Lyft’s current business model is centered upon passengers being matched with human drivers. According to Lyft Director of Product Taggart Matthiesen, the ride-sharing service will always include human drivers. Nevertheless, Lyft has been mobilizing its efforts in preparation for a world with more autonomous vehicles. Matthiesen insists that self-driving technology will bring additional services to the platform.
Lyft’s Push Toward Self-Driving Cars
While Lyft initially fell behind Uber in regard to autonomous cars, the company took advantage of a vulnerable time for its rival to regain ground. Uber encountered issues with accidents and traffic infractions, and it was the subject of a bitter intellectual property lawsuit with Waymo, an Alphabet/Google subsidiary, which was only settled in February 2018. During this time of tribulation for Uber, Lyft entered into various partnerships.

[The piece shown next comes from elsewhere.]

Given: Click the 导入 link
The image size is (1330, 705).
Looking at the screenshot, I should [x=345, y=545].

In September 2017, Lyft entered into a relationship with Drive.ai, a self-driving car startup that sprang from MIT, to deploy a pilot program with self-driving cars in the San Francisco area. The program will begin with about a dozen autonomous cars taken from Drive.ai’s own fleet of Lincoln MKZs and Audi A4s. All of these self-driving cars will have a human on board per California law.

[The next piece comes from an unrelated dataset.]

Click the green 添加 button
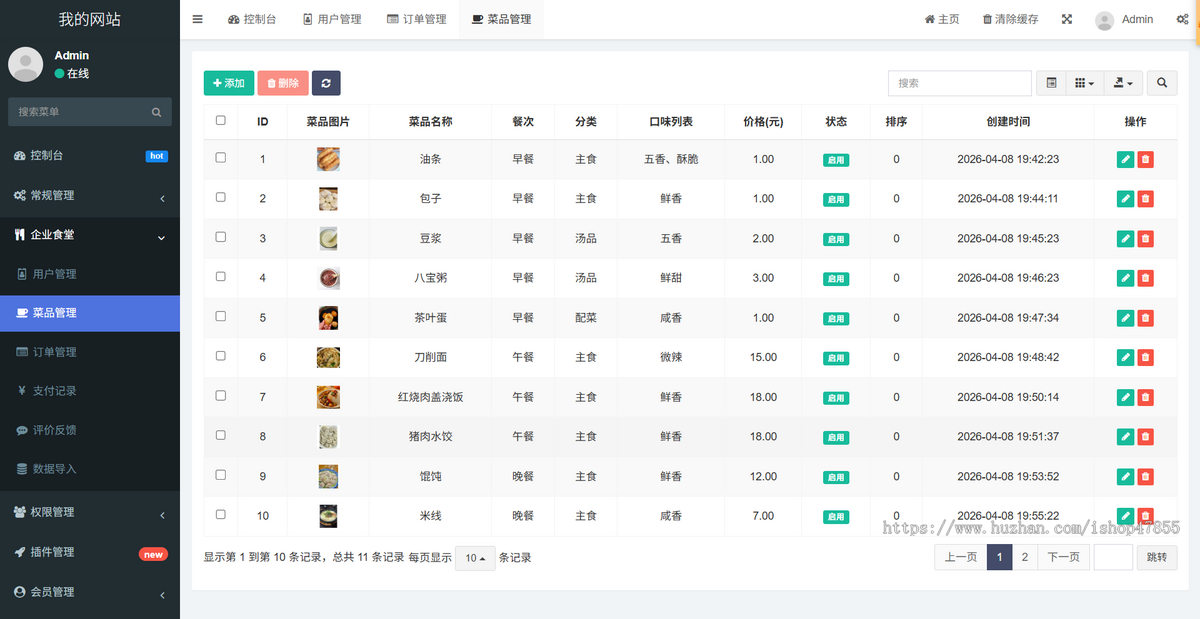This screenshot has height=619, width=1200. [x=229, y=83]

Lyft Moves Toward Developing Its Own Software and Hardware
While late to the game of autonomous driving technology, Lyft finally jumped head first into the industry in July 2017. That month, Lyft announced that it had put together its own hardware and software division for autonomous car technology. Instead of building cars, Lyft intends to create the hardware and software that pilot autonomous cars. This technology will then be added to its open platform. In this flexible scheme, Lyft can partner with automakers and self-driving software companies alike.
Accelerating Partnerships
In September 2017, Lyft and Ford announced a partnership in which Ford will use Lyft’s open platform for its own on-demand autonomous ride service. This will allow Ford’s vehicles to integrate into Lyft’s system and learn how to respond during a number of real-world scenarios. Lyft and Ford say they will collaborate to ascertain the infrastructure necessary for deployment of Fords as autonomous rides.

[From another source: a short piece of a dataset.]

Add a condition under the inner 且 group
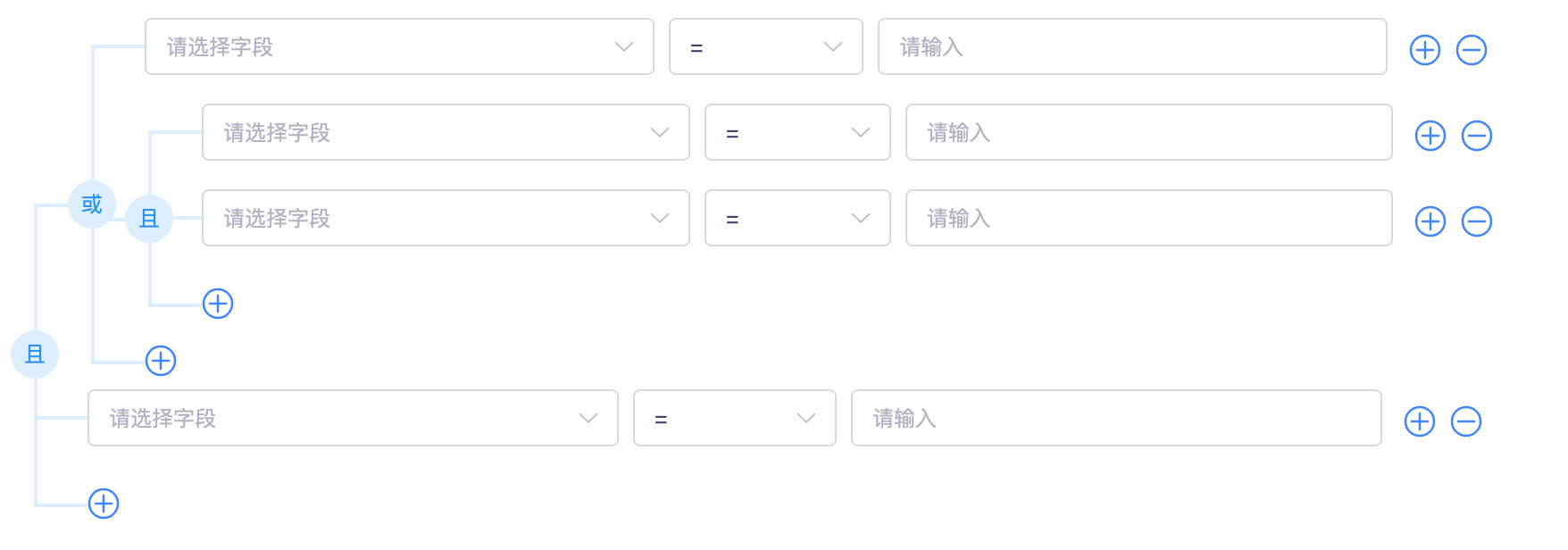The image size is (1568, 550). point(218,304)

While the Ford announcement was big, Lyft really gained a seat at the table the month prior when it reported a $1 billion investment from Google’s parent company, Alphabet. This increased the valuation of Lyft from $7.5 billion to $11 billion. At the time, this created a potential to hit a raw nerve for Uber, which was still involved in the intellectual property lawsuit with Google. Lyft, long playing catch-up with Uber, now found itself growing while Uber was beset with scandals and safety concerns. Beginning in January of 2018, Lyft began launching in more cities across the country and had almost become as pervasive as Uber.
Toward the end of 2017, Lyft also entered into a relationship with NuTonomy in order to provide a self-driving car service to a limited area of Boston’s Seaport district, which has become a technology center. The autonomous cars will be provided by NuTonomy. Through the partnership, the companies hope to expose the general public to the new technology, giving people a sense of how it will impact their lives. The companies also hope to use the feedback from participants in the pilot program to improve their systems. Human drivers are on board these cars as well to oversee any potential problems with the autonomous technology.
In March 2018, Lyft announced a partnership with GoMentum Station, the largest secure autonomous vehicle testing facility in the U.S. The facility is a 5,000-acre former naval weapons station in Concord, California. Lyft stated that the partnership will help speed up the timeline in bringing self-driving cars to the public.
While Lyft has acknowledged for a while that it believes that autonomous cars are the future of transportation, it now appears to be reconciling its money and efforts with this view. Lyft now calls on its customers to “join the self-driving movement.” In fact, the following benefits of self-driving cars are touted on its website:
- A 90% decrease in accidents.
- Traffic reduction.
- Reduction in car ownership.
- More affordable transportation.
- Fewer parking lots and more space for green spaces and homes.